Not everybody’s delighted with the New York state legislature’s controversial same-sex marriage law, particularly some of the Big Apple’s ethnic neighborhoods, writes Dan Bilefsky in the New York Times.
“The legalization of same-sex marriage in New York State has been embraced by many in the city,” he writes. “But in some neighborhoods heavily populated by immigrants from countries where homosexuality is less accepted, the idea is stirring feelings of unease or, at times, outright disgust.”
He cites the Sunnyside neighborhood of the city’s Queens borough. “As in some other parts of the city, same-sex marriage has laid bare the clash between the social conservatism of many immigrants and the values of the often wealthier and more liberal newcomers to the neighborhood,” Bilefsky writes:
Aliihsan Simcek, 63, a former police officer from Ankara, said many Turks in New York opposed same-sex marriage because Islam regards homosexuality as a sin. “Here in America, everything is possible,” he said. “I am not against gays, just gay marriage. I don’t want to see two guys kissing or two men adopting a child. I’ll never go to this Molly Blooms. What they do behind four walls is their business.”

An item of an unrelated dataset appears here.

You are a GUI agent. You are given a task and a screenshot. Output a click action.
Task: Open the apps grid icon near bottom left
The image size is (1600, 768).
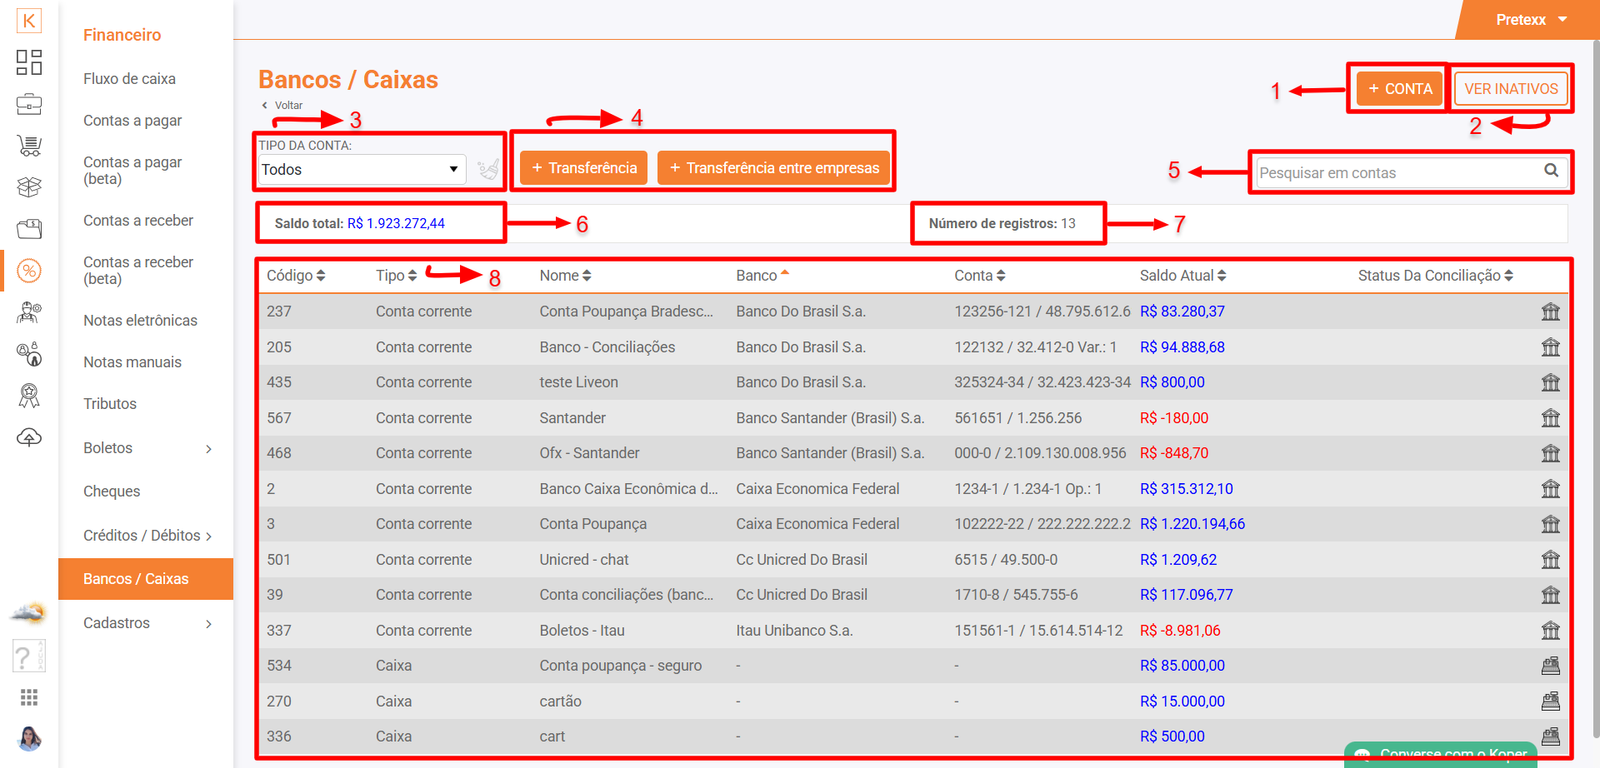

Dean Sirigos, 50, a Greek-American writer for the National Herald, a Greek newspaper based in Long Island City, Queens, said that among the 450,000 Greek-Americans in the New York metropolitan region, the debate over same-sex marriage had created a culture clash and a generational divide. In a National Herald poll late last month, about 1,000 Greek-Americans were asked, “Do you approve of gay marriage?” Eighty-six percent of the respondents said no.
“In Flushing, Queens, one of New York’s most polyglot neighborhoods,” writes Bilefsky, “with one of the largest Asian communities in the country, opponents of same-sex marriage said they had felt sidelined during the debate over it.”
Dian Song Yu, executive director of the Flushing Business Improvement District, said many Chinese-Americans did not support same-sex marriage, especially those from mainland China, which has socially conservative Communist rulers. Mr. Yu said many Chinese-Americans had imported the values of their homeland, where gay-oriented Web sites are blocked, gay characters are largely absent from television and coming out remains rare.
Even some who back same-sex marriage expressed ambivalence. The Rev. Joseph D. Jerome, a Haitian-American who is the rector at All Saints Episcopal Church in Sunnyside, said that although he supported the right of same-sex couples to wed, he was not ready to officiate at such marriages.